Door-to-door to count the dead in Kentucky

American rescuers are now going door-to-door to locate victims of some of the worst devastating floods to ever hit Kentucky as rain resumed after a few hours of calm, the governor of Kentucky said on Sunday.

Door-to-door to count the dead in Kentucky

American rescuers are now going door-to-door to locate victims of some of the worst devastating floods to ever hit Kentucky as rain resumed after a few hours of calm, the governor of Kentucky said on Sunday. the state.

• Read also: Kentucky flood death toll rises to 25

• Read also: Phone location data is used by the US government to track Americans

Some mountainous areas in eastern Kentucky remain inaccessible after flooding that turned some roads into rivers, washed away bridges, swept away homes and killed at least 26 people, according to a new toll from authorities.

The damage caused to the mobile phone antennas complicated the rescue and prevents estimating the number of dead and missing.

“These floods are some of the most devastating, deadliest we have ever seen,” Governor Andy Beshear said on NBC. "And when we try to clear away, it's raining!".

“We are going door to door to try to locate as many people as possible. We will even do it in the rain. But the weather complicates things,” he added.

The Democratic governor had earlier tweeted that the death toll from the torrential rains, which fell on the east of this rural state overnight from Wednesday to Thursday, had risen from 25 to 26.

“We are going to find bodies for weeks, many of which will have been carried hundreds of meters,” he said on NBC.

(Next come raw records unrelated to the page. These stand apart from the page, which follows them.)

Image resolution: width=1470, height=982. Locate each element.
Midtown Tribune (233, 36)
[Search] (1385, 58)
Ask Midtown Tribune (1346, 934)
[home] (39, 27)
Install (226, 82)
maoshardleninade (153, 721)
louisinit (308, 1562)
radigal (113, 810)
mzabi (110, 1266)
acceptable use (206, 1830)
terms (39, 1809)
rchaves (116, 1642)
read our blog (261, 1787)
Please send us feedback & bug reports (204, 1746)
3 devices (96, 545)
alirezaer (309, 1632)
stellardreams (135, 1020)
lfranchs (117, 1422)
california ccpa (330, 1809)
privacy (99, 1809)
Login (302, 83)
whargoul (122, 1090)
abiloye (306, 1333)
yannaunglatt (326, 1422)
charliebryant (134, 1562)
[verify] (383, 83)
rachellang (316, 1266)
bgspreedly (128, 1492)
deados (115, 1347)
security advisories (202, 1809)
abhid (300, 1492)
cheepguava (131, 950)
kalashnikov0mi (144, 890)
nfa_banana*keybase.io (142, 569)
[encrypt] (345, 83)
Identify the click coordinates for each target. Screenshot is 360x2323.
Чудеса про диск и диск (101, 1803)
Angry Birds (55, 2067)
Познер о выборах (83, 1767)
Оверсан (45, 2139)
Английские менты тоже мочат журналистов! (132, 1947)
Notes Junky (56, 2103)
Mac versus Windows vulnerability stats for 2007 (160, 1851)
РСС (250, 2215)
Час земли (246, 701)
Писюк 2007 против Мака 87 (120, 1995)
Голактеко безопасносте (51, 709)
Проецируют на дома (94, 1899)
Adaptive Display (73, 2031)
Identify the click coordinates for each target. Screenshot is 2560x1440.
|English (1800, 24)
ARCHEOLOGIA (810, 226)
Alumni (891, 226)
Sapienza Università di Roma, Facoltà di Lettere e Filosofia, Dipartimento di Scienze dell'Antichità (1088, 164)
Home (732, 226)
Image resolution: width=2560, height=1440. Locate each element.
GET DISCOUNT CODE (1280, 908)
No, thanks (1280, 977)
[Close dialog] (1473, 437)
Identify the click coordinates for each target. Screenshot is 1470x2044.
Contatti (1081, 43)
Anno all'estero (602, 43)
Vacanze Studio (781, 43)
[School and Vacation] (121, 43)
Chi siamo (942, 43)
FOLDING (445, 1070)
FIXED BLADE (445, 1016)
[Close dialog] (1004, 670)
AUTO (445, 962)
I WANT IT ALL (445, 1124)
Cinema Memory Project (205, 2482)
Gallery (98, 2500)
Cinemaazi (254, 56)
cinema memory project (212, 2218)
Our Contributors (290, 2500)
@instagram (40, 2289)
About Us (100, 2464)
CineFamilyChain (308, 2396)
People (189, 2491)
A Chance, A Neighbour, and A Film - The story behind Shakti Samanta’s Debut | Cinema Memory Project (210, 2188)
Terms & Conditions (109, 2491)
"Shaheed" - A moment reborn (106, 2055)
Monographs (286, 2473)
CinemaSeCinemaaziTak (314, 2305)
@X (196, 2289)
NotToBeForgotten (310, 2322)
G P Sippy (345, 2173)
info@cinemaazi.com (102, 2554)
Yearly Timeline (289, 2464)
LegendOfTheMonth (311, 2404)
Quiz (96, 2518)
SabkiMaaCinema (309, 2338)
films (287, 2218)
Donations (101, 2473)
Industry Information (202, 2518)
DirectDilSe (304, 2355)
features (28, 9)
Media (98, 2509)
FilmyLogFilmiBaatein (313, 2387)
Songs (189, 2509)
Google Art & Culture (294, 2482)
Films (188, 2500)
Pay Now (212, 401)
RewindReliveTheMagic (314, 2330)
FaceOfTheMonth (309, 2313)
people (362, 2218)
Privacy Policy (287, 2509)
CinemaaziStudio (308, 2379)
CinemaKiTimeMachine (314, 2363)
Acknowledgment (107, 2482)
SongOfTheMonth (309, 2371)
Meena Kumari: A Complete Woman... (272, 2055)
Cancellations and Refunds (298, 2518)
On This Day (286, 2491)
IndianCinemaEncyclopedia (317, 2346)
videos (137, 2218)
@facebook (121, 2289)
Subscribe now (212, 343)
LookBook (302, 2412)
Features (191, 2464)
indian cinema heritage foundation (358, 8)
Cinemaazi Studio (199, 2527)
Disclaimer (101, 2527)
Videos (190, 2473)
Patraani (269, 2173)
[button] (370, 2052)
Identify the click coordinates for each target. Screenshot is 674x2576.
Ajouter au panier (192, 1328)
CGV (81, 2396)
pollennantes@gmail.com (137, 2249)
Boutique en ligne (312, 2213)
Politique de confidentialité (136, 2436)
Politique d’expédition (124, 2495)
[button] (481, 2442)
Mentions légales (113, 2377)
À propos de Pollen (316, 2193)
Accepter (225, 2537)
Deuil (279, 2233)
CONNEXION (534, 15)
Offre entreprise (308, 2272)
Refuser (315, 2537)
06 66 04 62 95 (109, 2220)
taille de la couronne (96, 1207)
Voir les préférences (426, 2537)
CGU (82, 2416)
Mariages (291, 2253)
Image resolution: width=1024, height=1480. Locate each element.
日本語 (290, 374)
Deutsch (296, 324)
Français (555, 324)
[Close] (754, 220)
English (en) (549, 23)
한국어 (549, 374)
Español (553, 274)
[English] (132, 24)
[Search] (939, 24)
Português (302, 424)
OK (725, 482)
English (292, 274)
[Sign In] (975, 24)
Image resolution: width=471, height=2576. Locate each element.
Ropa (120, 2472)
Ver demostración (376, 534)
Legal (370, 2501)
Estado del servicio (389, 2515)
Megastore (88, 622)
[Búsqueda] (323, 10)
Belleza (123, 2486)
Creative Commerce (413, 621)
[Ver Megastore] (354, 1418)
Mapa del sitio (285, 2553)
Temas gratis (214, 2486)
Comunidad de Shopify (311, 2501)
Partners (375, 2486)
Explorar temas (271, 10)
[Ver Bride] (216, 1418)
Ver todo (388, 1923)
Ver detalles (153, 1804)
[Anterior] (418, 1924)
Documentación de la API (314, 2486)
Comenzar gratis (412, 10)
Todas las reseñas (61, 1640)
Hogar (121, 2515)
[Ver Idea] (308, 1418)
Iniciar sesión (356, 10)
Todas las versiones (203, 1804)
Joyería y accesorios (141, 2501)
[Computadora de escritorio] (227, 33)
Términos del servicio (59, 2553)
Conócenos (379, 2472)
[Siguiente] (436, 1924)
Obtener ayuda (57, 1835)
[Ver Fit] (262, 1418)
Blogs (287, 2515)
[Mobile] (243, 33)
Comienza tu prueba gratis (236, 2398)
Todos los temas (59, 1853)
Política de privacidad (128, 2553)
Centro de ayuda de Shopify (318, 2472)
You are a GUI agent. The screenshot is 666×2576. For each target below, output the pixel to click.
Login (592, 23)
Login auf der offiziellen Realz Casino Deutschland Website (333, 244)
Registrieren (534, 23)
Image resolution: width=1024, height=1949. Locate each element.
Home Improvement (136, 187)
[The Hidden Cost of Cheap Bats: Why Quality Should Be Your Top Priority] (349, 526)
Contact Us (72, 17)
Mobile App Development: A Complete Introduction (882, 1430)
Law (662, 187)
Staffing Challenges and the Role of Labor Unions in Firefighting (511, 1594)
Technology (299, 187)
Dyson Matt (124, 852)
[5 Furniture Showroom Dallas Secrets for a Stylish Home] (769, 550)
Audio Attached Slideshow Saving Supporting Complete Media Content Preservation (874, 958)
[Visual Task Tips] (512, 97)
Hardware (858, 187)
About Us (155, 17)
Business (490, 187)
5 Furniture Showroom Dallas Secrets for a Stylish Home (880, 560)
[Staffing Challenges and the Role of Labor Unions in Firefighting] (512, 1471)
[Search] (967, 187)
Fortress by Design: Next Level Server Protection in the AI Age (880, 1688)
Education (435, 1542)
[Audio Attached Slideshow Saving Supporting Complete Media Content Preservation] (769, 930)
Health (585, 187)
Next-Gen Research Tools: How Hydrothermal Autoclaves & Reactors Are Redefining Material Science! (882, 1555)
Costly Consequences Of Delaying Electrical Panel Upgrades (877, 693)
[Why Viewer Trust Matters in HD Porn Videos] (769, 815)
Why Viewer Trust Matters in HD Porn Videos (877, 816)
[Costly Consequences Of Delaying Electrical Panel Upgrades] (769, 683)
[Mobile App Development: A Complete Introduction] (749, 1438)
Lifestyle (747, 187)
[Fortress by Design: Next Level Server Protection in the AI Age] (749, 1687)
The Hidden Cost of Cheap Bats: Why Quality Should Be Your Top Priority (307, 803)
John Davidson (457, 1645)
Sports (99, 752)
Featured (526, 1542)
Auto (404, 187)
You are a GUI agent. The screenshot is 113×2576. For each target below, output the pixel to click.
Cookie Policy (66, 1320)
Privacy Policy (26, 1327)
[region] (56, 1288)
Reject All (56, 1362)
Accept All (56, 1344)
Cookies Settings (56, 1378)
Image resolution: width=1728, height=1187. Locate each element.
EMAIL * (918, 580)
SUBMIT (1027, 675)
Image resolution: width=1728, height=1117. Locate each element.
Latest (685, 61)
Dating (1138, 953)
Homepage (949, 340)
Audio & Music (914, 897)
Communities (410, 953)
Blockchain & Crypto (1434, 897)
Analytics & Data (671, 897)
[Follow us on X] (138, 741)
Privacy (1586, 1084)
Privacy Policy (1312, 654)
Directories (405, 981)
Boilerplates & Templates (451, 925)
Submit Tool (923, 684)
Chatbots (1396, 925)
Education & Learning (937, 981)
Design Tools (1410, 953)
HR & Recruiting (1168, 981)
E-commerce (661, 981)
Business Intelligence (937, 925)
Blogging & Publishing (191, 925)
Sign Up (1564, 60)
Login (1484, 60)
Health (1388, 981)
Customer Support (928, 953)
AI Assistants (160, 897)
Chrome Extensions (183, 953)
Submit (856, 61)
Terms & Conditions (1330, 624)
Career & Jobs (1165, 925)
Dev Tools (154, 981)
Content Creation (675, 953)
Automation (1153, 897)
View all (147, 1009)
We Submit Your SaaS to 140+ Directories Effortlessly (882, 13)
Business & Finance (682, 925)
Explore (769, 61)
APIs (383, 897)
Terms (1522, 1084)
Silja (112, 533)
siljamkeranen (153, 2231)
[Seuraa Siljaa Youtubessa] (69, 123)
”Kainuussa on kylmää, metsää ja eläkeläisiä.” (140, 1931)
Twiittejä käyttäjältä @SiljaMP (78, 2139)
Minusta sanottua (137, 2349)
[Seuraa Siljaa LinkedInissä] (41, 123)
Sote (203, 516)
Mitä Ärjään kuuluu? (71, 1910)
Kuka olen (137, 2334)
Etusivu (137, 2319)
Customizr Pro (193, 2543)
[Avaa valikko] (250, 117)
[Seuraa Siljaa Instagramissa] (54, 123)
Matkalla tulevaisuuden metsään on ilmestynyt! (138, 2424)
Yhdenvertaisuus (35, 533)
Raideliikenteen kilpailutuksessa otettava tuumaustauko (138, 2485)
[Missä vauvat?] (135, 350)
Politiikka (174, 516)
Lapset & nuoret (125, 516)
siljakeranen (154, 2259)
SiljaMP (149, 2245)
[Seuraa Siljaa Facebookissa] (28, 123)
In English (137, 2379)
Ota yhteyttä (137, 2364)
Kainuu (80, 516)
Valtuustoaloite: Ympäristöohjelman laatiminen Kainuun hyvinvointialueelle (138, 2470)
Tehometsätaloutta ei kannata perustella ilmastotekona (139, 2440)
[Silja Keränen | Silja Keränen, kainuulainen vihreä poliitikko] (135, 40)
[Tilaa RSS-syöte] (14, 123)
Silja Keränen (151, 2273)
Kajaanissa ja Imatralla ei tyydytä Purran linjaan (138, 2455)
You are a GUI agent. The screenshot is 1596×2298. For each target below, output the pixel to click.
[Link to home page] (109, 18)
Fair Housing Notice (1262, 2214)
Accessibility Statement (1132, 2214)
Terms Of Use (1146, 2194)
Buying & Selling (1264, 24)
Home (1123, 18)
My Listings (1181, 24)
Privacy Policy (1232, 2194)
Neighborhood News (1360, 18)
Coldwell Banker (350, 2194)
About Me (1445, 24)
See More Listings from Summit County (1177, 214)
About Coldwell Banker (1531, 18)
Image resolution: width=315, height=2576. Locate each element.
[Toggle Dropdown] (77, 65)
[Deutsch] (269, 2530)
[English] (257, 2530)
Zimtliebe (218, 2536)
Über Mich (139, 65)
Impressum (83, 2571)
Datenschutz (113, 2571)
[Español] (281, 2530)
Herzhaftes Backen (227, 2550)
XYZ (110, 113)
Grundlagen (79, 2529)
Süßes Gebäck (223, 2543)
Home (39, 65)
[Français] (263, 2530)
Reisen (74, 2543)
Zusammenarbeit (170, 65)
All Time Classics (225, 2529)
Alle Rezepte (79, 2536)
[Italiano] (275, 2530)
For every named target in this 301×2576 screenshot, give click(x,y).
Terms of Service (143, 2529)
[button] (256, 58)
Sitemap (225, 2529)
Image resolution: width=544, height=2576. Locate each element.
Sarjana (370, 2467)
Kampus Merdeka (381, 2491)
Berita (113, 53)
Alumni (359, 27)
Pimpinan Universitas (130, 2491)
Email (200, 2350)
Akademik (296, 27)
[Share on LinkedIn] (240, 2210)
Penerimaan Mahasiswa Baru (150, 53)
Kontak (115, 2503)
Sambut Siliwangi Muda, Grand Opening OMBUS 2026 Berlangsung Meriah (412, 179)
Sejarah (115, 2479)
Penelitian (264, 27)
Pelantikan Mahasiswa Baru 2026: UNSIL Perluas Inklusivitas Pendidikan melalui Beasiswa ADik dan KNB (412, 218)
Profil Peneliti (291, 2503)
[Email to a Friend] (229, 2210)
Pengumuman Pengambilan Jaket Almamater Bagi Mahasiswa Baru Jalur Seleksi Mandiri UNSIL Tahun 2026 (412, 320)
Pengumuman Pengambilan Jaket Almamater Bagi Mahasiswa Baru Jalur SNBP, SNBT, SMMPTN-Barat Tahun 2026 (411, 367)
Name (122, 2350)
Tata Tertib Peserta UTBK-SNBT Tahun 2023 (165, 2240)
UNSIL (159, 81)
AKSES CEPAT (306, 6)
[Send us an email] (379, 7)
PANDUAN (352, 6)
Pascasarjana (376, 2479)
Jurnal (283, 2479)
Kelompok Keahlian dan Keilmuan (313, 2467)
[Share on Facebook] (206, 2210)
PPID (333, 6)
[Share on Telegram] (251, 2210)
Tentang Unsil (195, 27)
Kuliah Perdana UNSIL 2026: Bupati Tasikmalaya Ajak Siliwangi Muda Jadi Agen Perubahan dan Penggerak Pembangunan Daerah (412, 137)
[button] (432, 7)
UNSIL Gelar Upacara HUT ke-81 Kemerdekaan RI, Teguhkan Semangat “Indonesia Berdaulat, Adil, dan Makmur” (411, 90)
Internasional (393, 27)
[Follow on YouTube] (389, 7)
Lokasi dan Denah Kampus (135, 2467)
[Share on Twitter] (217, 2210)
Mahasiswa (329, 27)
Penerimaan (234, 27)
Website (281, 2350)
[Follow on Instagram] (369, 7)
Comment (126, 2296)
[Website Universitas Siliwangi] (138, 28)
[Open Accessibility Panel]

In the city of Jackson, in the center of the most heavily affected area, rescuers and volunteers gathered Sunday morning in the parking lot of a Walmart hypermarket before deploying.

Some were handing out bottled water. On a boat tied to a trailer was written "FEMA Rescue 4", a sign that rescuers from the US Disaster Management Agency were on site.

Under heavy black clouds heralding new rains, the streets were covered in a thick layer of mud.

The floods hit a region whose economy was already devastated by the decline of the mining industry, its main resource.

"They wiped out areas where people already had very little," Beshear said.

Some parts of Kentucky received some 20 centimeters of rain in 24 hours and, in places, the waters of the rivers suddenly rose several meters before breaking their banks.

The National Weather Services on Sunday announced a new risk of flooding in the east-central United States, including Kentucky.

"Threat of flash flooding will worsen throughout the day, with heavy showers and thunderstorms developing," they tweeted.

President Joe Biden declared a state of “natural disaster” and released federal reinforcements to support areas affected by “storm, flooding, landslides and mudslides”.

These floods are the most recent manifestations of extreme weather events that are becoming more frequent with human-induced global warming.

In December, several dozen violent tornadoes ravaged five states in the central United States, mainly western Kentucky, and killed at least 79 people.